### [EXTRAIT DU TEXTE]

États-Unis : un cargo battant pavillon gambien ignore plus de 20 avertissements en voulant entrer dans un port iranien, selon le Centcom
L'armée américaine a annoncé samedi soir que ses forces avaient stoppé un navire marchand qui tentait de forcer son blocus des ports iraniens en tirant un missile sur sa salle des machines.
Selon le Commandement central américain (Centcom), le cargo Lian Star, battant pavillon gambien, a ignoré plus de 20 avertissements des forces américaines dans la nuit alors qu'il tentait d'entrer dans un port iranien. Bien que le navire soit resté à la dérive dans le golfe d'Oman, les forces américaines ne sont pas montées à bord, selon les médias.

### [CONSIGNES À SUIVRE]
• 1. Recopiez l'article sur le cargo depuis « États-Unis : un » jusqu'à « selon les médias. », ces deux passages compris.
• 2. Écrivez la suite de l'article sur le cargo, en partant de sa dernière phrase.
Les lignes n'ont aucun lien avec l'article sur le cargo.

### [LIGNES AFFICHÉES]
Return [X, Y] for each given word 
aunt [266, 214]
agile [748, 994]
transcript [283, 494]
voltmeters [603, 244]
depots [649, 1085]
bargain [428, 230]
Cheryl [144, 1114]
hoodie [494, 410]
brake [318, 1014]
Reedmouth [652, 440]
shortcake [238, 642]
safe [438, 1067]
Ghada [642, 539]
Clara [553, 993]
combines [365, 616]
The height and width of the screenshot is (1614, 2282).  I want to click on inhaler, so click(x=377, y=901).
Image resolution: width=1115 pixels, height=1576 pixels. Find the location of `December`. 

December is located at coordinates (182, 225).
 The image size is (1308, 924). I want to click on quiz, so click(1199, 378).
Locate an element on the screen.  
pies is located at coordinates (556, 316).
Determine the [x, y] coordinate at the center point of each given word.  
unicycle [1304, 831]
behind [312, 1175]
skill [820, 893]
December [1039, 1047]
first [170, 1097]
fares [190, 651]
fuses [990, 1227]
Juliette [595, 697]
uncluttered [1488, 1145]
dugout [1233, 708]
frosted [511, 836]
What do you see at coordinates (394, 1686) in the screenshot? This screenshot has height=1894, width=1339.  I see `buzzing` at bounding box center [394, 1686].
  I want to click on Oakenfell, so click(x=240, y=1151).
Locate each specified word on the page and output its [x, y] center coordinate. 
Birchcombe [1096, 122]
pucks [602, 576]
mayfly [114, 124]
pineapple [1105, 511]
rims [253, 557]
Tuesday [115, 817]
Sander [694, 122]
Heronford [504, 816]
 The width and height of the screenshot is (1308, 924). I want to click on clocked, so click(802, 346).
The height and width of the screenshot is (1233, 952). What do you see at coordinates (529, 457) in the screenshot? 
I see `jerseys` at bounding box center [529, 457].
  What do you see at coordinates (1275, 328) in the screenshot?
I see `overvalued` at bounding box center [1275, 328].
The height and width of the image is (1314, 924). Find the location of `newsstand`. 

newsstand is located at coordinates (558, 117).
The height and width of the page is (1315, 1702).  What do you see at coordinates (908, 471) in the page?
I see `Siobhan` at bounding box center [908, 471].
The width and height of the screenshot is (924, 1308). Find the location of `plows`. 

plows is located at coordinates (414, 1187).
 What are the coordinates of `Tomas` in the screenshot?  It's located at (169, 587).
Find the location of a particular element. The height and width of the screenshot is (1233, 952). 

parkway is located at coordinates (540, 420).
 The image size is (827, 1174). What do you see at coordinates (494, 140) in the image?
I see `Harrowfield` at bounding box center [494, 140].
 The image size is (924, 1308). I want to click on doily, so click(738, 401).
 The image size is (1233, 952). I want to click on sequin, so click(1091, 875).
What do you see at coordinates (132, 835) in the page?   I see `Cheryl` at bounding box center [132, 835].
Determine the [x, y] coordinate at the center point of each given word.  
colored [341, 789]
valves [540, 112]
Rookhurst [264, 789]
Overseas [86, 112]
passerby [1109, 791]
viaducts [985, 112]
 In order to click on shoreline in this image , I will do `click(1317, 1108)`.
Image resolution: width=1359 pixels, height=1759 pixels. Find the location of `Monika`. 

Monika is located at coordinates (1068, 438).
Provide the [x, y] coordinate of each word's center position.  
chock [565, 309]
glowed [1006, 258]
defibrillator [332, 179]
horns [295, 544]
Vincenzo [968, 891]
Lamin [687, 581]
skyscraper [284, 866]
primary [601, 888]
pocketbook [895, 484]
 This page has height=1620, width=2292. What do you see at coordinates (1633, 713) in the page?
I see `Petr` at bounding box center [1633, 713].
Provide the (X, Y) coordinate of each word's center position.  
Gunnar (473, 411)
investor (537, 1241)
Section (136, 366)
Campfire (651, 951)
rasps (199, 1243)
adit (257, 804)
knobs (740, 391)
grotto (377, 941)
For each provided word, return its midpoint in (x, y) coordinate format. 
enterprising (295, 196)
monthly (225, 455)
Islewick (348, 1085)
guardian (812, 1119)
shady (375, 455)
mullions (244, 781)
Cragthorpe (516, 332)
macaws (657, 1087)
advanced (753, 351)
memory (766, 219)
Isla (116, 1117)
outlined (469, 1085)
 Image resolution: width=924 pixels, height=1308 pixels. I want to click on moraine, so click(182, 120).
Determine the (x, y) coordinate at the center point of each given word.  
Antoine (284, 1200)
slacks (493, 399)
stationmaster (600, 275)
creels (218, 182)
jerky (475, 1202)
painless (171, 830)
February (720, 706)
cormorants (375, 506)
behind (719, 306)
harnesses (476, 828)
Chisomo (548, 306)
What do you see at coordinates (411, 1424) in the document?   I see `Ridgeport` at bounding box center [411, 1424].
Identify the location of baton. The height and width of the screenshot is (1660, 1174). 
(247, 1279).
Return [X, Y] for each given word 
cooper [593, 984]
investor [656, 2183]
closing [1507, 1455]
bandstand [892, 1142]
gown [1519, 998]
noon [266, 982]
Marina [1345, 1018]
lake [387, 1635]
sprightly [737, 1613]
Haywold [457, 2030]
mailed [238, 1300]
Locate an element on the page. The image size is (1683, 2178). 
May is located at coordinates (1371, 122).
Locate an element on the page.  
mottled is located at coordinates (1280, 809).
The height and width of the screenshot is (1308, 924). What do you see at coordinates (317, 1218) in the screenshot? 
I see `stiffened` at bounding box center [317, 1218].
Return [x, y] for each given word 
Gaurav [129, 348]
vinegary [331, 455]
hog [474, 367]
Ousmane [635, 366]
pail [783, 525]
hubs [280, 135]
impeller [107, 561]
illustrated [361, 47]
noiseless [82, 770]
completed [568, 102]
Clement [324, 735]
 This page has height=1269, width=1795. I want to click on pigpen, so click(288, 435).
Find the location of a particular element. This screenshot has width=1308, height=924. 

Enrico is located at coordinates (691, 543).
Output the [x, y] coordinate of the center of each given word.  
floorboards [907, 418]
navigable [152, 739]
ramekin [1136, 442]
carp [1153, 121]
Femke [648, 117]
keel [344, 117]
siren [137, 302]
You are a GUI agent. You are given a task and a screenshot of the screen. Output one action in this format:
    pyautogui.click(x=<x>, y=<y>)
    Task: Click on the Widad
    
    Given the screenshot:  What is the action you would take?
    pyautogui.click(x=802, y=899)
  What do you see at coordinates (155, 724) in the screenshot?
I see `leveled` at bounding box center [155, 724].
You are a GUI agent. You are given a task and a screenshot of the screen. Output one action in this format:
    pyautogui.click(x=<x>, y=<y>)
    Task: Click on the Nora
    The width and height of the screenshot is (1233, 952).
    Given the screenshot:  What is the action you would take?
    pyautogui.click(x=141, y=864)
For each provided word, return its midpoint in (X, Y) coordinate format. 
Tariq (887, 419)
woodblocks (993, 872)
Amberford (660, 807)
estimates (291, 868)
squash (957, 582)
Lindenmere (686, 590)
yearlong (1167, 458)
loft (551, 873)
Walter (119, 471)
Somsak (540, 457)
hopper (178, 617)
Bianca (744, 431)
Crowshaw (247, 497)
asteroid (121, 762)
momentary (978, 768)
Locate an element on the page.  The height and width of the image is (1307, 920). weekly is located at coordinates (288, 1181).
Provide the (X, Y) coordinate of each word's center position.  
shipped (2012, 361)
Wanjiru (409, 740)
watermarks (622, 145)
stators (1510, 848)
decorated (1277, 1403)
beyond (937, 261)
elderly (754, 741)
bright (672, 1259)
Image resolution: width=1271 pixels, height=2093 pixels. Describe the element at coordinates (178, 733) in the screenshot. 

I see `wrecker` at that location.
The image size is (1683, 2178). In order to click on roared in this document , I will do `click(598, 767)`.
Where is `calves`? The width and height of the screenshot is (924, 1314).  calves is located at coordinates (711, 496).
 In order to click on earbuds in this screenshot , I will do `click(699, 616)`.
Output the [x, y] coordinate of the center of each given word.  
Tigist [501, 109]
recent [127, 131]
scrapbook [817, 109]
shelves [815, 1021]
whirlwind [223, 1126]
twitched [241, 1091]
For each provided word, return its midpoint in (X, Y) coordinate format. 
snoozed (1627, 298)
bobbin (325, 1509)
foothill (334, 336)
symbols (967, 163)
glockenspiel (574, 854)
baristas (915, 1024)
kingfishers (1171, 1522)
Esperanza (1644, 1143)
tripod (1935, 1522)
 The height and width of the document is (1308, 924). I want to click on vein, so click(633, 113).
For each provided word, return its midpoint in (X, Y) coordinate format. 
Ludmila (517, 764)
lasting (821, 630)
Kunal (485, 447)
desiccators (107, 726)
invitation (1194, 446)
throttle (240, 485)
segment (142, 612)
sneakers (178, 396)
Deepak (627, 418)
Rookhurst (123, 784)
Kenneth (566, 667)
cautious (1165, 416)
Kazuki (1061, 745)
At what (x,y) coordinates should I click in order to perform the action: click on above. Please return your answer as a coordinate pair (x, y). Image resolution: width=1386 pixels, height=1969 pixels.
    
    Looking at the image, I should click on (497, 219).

### [RÉPONSES]
• 1.
États-Unis : un cargo battant pavillon gambien ignore plus de 20 avertissements en voulant entrer dans un port iranien, selon le Centcom
L'armée américaine a annoncé samedi soir que ses forces avaient stoppé un navire marchand qui tentait de forcer son blocus des ports iraniens en tirant un missile sur sa salle des machines.
Selon le Commandement central américain (Centcom), le cargo Lian Star, battant pavillon gambien, a ignoré plus de 20 avertissements des forces américaines dans la nuit alors qu'il tentait d'entrer dans un port iranien. Bien que le navire soit resté à la dérive dans le golfe d'Oman, les forces américaines ne sont pas montées à bord, selon les médias.

• 2.
Cette dernière action intervient après la reprise des hostilités cette semaine, malgré un cessez-le-feu fragile en vigueur depuis le 7 avril, et alors que le monde attend de savoir si un accord pourra être conclu pour mettre fin à la guerre que les États-Unis et Israël ont lancée contre l'Iran le 28 février au sujet du programme nucléaire contesté de Téhéran.
Avec cette nouvelle intervention, l'armée américaine a stoppé six navires qui tentaient de briser le blocus, un seul ayant été autorisé à poursuivre sa route. Cent seize autres navires ont été déroutés, a-t-elle précisé.
Le blocus américain a été instauré le 17 avril en réponse à la fermeture de facto du détroit par l'Iran après le début de la guerre au Moyen-Orient.
Washington cherche à limiter les propres expéditions de l'Iran et à affaiblir davantage son accès aux liquidités, aggravant les difficultés d'une économie déjà durement éprouvée.
Trump n'a pas encore tranché sur un accord avec l'Iran
Plus tôt, le président américain Donald Trump a rencontré ses conseillers vendredi, mais n'a pas encore décidé s'il allait donner suite à un accord visant à prolonger le cessez-le-feu et à rouvrir le détroit, après la finalisation d'un cadre d'accord préliminaire entre les deux parties.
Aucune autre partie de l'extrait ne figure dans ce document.